Se essas crianças já sofriam nas mãos das famílias, acontece então uma segunda forma de violência, agora institucional. São arrancadas do seio familiar.

Logo após o acolhimento a família é sempre a primeira opção a ser trabalhada para resgatar a guarda das crianças. Geralmente a família de origem e a família extensa são acompanhadas de 6 meses a no máximo 2 anos (depende de cada caso, depende muito da idade da criança, depende de um monte de coisas, até porque existem os casos onde ninguém quer as crianças de volta), para que consigam se organizar e reaver a guarda, ou então o poder judiciário parte para a segunda opção que é a destituição. A partir deste momento os pais perdem de forma definitiva a guarda sobre seus filhos, e eles passam a estar disponíveis para a adoção.

E aí, se a criança não é um bebê da pele clara, o desamparo muito provavelmente será tatuado de forma definitiva em seu coração.

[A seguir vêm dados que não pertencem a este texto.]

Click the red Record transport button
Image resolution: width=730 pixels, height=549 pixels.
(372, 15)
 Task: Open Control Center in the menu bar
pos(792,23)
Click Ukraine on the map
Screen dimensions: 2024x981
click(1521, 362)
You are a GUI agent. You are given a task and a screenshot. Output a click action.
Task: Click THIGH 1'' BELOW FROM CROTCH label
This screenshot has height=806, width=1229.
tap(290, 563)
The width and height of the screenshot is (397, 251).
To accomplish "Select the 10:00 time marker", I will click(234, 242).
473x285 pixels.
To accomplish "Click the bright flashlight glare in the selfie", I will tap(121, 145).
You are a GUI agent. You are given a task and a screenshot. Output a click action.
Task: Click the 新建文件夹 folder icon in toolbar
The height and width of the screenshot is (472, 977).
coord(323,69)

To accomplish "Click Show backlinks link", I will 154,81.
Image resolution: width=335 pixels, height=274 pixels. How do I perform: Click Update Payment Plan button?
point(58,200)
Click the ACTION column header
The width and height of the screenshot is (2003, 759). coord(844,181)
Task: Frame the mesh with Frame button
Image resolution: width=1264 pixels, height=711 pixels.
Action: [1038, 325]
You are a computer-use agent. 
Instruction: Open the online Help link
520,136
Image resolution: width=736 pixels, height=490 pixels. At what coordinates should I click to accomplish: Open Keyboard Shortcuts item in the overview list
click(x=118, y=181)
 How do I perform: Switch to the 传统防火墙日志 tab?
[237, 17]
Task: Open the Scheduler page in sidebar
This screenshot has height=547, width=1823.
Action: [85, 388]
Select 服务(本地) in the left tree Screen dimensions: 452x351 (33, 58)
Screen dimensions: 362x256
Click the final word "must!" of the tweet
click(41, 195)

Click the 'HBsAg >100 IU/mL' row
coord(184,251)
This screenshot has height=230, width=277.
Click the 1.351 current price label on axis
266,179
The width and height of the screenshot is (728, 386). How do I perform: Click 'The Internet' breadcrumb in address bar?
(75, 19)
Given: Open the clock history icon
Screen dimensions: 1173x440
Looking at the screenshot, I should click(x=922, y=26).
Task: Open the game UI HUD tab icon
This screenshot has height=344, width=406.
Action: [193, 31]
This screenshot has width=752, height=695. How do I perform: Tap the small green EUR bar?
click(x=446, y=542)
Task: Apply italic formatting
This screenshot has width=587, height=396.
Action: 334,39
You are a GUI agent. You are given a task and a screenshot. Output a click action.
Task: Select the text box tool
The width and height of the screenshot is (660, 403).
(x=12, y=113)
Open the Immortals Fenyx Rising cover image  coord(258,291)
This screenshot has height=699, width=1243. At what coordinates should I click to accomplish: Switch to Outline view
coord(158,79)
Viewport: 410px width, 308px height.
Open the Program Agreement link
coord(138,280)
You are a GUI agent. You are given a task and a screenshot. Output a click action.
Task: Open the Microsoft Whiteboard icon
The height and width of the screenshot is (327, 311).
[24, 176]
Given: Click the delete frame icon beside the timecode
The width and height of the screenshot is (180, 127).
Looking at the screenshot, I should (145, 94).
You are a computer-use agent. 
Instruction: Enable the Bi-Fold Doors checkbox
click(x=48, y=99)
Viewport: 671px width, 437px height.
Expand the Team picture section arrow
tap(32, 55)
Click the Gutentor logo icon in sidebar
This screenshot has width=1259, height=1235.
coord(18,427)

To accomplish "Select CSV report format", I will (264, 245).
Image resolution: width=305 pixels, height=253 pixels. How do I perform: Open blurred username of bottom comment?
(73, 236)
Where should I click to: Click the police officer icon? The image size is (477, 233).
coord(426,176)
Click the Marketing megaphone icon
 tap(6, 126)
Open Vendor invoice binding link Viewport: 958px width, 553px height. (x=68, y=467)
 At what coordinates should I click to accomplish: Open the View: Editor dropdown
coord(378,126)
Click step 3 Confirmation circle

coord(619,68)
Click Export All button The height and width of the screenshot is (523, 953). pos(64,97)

Até porque mesmo que ela não esteja dentro destes critérios e consiga ser adotada, existe um índice alto de pais adotivos que se arrependem e devolvem a criança. Mais uma marca indelével em sua jornada.

"Só sabe quem nunca teve uma família
Que ela vale muito mais que mil mansões com mobílias
Daria contente o meu último suspiro
Se um dia ouvisse a frase: Eu te amo, filho" Eduardo

Às vezes me questiono se o acolhimento institucional não deveria ser somente para casos extremos, de orfandade e abandono de incapaz. Mas também me pergunto se a negligência e os maus tratos também não são casos extremos de falta de dignidade, e que dizer que está tudo bem em criar os filhos assim, seria tão cruel quanto deixá-los à própria sorte. De fato, em ambos os casos estão à própria sorte. E com sorte, em algum lugar aprenderão a dizer eu te amo.

Sobre o perfil escolhido para adoção é verdade que existe uma preferência, mas é verdade também que a burocracia estatal impede e torna moroso muitos processos de adoção movidos por casais que não necessariamente fazem questão de um padrão específico.

Uma vida de espera no desespero de se ter algum tipo de amparo. Onde quem deveria te acolher são justamente aqueles que instituem a sua rejeição. Revolta pouca é bobagem.